Читаем Distress полностью

I'd gone on to another appointment at the university: an afternoon with the famous Manchester MIRG—Medical Imaging Research Group. It had seemed like too good a chance to miss—and imaging, after all, lay behind the definitive identification of partial autism.

I skimmed through the footage. A lot of it was good—and it would probably make a worthwhile five-minute story of its own, for one of SeeNet's magazine programs—but it was clear now that Rourke's own concise notepad demonstration had supplied all the brain scans Junk DNA really needed.

The main experiment I'd filmed involved a student volunteer reading poetry in silence, while the scanner subtitled the image other brain with each line as it was read. There were three independently-computed subtitles, based on primary visual data, recognized word-shapes, and the brain's final semantic representations… the last sometimes only briefly matching the others, before the words' precise meanings diffused out into a cloud of associations. However eerily compelling this was, though, it had nothing to do with Lament's area.

Toward the end of the day, one of the researchers—Margaret Williams, head of the software development team—had suggested that I climb into the womb of the scanner, myself. Maybe they wanted to turn the tables on me—to scrutinize and record me with their machinery, just as I'd been doing to them for the past four hours. Williams had certainly been as insistent as if she'd believed it was a matter of justice.

She said, "You could record the subject's-eye view. And we could get a look at all your hidden extras."

I'd declined. "I don't know what the magnetic fields would do to the hardware."

"Nothing, I promise. Most of it must be optical—and everything else will be shielded. You get on and off planes all the time, don't you?

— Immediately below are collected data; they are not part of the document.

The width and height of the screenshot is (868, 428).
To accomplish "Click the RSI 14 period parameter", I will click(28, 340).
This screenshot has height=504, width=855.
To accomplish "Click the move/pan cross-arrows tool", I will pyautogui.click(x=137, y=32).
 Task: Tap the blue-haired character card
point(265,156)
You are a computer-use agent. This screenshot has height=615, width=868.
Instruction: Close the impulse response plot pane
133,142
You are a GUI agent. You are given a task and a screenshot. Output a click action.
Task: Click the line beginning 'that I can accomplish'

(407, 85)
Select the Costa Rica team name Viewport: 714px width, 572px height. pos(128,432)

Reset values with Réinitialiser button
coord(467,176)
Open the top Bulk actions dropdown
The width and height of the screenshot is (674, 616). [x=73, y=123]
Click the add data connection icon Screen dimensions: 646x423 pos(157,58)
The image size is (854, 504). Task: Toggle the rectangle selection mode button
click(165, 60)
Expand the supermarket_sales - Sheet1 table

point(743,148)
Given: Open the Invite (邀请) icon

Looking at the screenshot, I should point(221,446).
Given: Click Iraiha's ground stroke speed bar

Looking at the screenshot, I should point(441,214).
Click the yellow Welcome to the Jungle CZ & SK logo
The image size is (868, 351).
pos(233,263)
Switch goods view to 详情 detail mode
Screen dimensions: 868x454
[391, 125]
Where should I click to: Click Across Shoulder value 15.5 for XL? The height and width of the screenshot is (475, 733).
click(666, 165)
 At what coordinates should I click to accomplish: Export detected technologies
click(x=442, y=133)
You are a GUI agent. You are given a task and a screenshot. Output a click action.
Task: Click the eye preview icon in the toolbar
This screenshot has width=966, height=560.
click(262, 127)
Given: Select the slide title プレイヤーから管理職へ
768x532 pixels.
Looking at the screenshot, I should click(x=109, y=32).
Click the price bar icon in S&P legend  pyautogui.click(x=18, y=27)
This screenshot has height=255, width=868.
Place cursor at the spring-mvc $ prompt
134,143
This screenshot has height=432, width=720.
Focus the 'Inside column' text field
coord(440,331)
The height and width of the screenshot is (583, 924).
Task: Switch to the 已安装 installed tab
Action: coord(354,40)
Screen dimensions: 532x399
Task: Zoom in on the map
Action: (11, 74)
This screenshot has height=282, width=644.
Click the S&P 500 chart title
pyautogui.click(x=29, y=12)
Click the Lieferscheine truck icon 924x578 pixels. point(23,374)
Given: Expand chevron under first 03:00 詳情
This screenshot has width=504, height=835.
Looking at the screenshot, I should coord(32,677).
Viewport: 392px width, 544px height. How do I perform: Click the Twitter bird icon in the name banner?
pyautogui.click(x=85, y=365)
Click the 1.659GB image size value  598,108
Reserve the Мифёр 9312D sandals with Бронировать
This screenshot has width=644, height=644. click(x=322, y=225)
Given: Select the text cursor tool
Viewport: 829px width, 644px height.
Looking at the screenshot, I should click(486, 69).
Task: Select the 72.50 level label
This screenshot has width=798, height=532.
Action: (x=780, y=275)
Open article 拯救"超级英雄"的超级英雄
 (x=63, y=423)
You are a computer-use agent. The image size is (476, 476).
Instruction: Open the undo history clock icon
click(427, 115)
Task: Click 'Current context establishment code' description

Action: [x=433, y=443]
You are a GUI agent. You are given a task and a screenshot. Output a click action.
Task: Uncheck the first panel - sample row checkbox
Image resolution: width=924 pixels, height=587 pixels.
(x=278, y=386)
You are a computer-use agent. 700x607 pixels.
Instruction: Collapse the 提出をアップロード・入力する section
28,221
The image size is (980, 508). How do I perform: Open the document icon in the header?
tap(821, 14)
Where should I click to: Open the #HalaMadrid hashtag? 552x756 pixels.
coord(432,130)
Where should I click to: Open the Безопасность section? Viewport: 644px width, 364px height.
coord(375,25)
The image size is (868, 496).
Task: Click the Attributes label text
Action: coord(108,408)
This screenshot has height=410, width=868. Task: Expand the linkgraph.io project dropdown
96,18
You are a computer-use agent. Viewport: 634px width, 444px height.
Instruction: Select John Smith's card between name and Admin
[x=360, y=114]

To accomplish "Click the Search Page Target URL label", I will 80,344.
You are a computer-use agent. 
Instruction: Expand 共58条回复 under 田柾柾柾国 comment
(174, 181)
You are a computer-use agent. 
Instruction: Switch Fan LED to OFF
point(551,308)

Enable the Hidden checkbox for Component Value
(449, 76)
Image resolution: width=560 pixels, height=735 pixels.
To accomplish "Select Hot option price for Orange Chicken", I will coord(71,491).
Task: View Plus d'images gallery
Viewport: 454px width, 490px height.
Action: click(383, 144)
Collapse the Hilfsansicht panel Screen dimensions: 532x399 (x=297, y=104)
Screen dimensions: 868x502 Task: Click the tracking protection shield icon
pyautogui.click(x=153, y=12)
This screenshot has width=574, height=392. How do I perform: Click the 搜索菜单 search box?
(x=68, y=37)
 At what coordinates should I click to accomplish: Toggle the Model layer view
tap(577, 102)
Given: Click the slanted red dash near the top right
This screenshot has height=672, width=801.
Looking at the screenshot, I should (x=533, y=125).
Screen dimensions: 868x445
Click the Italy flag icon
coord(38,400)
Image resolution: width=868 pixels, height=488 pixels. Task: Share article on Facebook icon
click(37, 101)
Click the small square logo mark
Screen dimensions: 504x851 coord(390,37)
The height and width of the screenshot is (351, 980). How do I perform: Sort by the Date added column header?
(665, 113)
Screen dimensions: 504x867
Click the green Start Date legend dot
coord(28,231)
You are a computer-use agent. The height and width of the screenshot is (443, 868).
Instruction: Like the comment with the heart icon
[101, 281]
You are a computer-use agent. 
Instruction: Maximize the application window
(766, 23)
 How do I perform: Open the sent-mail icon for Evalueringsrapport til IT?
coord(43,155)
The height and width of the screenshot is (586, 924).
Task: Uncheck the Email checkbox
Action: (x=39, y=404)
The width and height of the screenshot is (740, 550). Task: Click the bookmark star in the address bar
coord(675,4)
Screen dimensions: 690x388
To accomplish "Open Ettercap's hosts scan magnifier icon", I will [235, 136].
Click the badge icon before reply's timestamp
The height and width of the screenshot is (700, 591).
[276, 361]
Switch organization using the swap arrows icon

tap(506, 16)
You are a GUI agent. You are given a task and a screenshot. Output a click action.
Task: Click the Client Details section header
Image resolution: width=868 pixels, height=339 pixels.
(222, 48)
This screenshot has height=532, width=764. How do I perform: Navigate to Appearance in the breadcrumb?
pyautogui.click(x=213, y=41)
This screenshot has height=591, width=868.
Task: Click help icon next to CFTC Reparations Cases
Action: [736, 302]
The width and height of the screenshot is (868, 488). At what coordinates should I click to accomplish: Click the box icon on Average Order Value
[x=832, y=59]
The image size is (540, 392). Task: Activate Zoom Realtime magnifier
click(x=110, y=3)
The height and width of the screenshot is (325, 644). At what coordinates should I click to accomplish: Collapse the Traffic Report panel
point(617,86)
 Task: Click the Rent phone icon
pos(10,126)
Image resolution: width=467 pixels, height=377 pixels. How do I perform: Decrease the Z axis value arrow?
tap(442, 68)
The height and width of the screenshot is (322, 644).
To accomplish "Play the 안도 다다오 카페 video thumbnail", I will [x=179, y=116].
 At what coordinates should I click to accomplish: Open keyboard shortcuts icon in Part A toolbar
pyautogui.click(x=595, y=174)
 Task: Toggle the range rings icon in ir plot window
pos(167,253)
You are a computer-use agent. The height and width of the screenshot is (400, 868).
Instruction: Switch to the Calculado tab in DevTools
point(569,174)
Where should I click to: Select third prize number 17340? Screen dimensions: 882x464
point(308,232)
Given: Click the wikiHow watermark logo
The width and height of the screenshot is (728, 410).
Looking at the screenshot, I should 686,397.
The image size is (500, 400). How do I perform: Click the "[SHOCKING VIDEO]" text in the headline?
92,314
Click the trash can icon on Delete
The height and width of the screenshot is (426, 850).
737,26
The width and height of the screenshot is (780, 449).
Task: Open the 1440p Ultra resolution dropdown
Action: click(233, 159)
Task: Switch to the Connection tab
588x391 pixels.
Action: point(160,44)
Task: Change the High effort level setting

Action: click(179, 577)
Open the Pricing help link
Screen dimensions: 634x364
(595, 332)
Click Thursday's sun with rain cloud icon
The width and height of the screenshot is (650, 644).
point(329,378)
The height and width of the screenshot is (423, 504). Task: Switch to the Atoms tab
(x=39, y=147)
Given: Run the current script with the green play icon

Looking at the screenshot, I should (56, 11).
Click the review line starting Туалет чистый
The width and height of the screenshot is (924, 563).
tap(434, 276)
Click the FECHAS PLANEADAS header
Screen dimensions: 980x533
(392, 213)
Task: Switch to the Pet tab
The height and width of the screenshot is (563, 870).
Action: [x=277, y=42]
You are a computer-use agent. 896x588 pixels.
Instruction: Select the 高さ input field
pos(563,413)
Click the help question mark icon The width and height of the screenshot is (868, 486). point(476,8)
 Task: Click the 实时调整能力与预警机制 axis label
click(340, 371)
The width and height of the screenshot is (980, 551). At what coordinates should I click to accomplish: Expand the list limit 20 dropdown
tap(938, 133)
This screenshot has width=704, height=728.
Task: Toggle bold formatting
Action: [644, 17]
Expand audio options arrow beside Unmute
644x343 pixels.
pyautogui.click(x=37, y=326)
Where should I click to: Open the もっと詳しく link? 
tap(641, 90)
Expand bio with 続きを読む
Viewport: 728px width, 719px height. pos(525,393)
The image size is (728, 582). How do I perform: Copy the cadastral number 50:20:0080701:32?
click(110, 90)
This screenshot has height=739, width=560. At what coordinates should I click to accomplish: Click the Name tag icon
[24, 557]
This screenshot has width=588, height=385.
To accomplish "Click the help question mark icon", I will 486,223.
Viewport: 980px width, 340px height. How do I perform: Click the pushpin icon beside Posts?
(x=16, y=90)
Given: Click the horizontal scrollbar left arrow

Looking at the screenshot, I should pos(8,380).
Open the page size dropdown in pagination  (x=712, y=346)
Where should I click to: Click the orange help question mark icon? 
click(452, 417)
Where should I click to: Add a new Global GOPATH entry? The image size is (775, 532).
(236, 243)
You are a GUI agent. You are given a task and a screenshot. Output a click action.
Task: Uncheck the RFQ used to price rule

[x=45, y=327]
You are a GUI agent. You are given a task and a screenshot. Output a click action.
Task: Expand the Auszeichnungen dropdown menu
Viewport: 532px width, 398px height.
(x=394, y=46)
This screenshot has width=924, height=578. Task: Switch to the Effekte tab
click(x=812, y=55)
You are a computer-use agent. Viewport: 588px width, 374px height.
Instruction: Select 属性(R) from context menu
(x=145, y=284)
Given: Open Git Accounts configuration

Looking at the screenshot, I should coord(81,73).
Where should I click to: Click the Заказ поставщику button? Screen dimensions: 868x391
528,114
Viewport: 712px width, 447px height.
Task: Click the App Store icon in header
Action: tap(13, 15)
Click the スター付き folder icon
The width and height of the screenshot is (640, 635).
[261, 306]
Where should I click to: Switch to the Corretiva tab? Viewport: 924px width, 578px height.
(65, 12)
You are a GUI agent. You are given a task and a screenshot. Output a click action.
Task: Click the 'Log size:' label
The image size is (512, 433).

You walk through the normal security gates?"

"Yes, but—"

"Our fields are no stronger. We could even try reading your optic nerve activity, via the scanner—and then comparing the data with your own direct record."

"I don't have the download module with me. It's back at the hotel."

She pursed her lips, frustrated—obviously dying to tell me to shut up, do as I was told, and get inside the scanner. "That's a pity. And I suppose you'd have problems with the warranty if we improvised something—our own cable and interface…?"

"I'm afraid so. The software would log the use of non-standard equipment, and then I'd be in deep trouble at the next annual service."

But she still wasn't ready to give up. "You were talking about the Voluntary Autists, before. If you wanted something spectacular to illustrate that… we could image your own Lament's area—while you brought to mind a sequence of different people. We could record it all, and play it back for you. Then you could show your viewers a real-time working copy of the thing itself. Not some glossy animation: flesh and blood, caught in the act. Neurons pumping calcium ions, synapses firing. We could even transform the neural architecture into a functional diagram, calibrate it, identify trait symbols. We have all the software—"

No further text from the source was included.